PROBLEM TO SOLVE :: Copy out exactly the stretch below, from the line with "Ledvinová kalkulačka (1142, 50)" through the line with "2530 Alpine Boulevard", both included; the pictures stay out.

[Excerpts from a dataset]
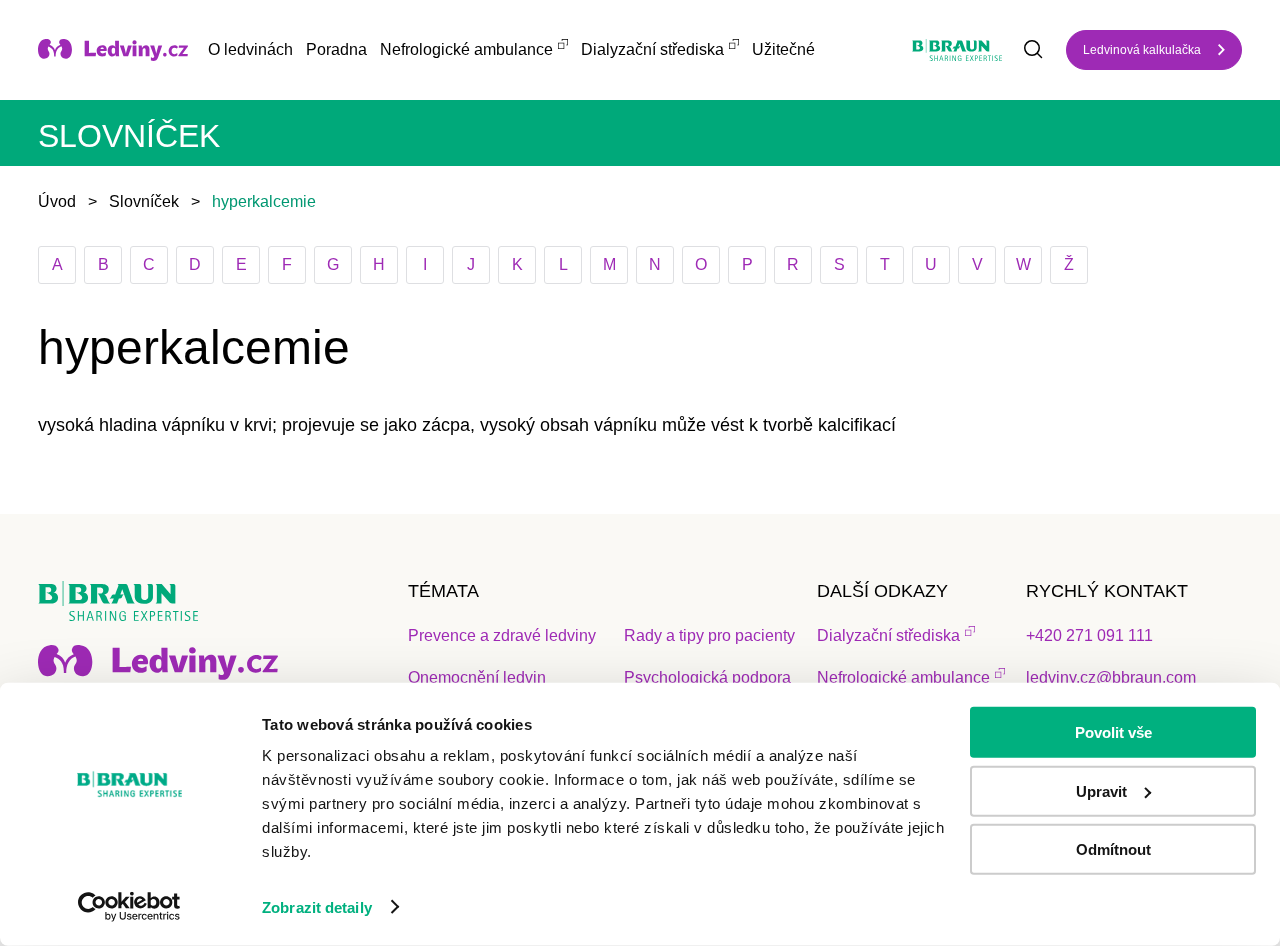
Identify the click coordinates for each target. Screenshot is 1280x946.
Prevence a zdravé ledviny (502, 635)
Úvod (57, 201)
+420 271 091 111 (1089, 635)
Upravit (1101, 790)
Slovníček (144, 201)
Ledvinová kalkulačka (1142, 50)
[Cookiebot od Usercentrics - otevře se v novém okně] (129, 907)
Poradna (336, 49)
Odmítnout (1113, 849)
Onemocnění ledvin (477, 677)
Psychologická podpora (707, 677)
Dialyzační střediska (652, 49)
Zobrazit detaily (317, 907)
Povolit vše (1113, 732)
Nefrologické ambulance (466, 49)
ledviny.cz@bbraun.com (1111, 677)
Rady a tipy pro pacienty (709, 635)
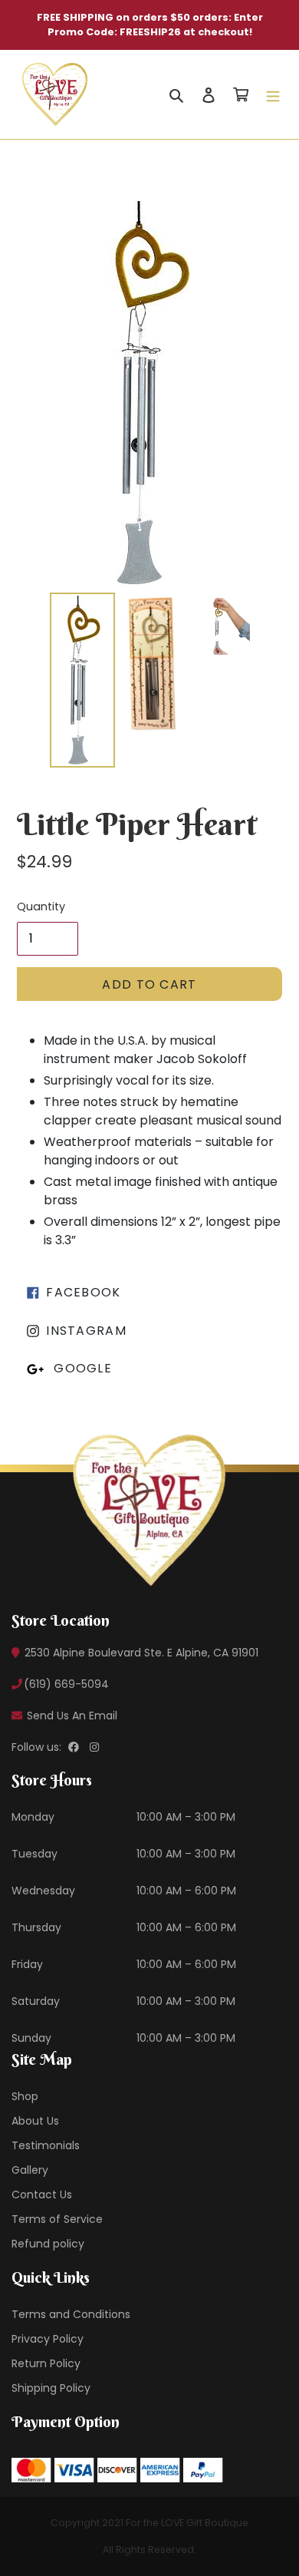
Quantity (41, 906)
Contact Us (42, 2194)
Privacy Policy (48, 2338)
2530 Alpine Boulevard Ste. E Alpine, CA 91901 (139, 1652)
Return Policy (46, 2363)
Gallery (30, 2170)
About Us (35, 2121)
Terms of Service (57, 2219)
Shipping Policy (51, 2388)
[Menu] (273, 94)
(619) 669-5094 (66, 1684)
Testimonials (46, 2145)
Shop (25, 2096)
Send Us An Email (70, 1715)
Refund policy (48, 2243)
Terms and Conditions (71, 2314)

SOLUTION TO THE EXERCISE ::
Ledvinová kalkulačka (1142, 50)
[Cookiebot od Usercentrics - otevře se v novém okně] (129, 907)
Poradna (336, 49)
Odmítnout (1113, 849)
Onemocnění ledvin (477, 677)
Psychologická podpora (707, 677)
Dialyzační střediska (652, 49)
Zobrazit detaily (317, 907)
Povolit vše (1113, 732)
Nefrologické ambulance (466, 49)
ledviny.cz@bbraun.com (1111, 677)
Rady a tipy pro pacienty (709, 635)
Quantity (41, 906)
Contact Us (42, 2194)
Privacy Policy (48, 2338)
2530 Alpine Boulevard Ste. E Alpine, CA 91901 (139, 1652)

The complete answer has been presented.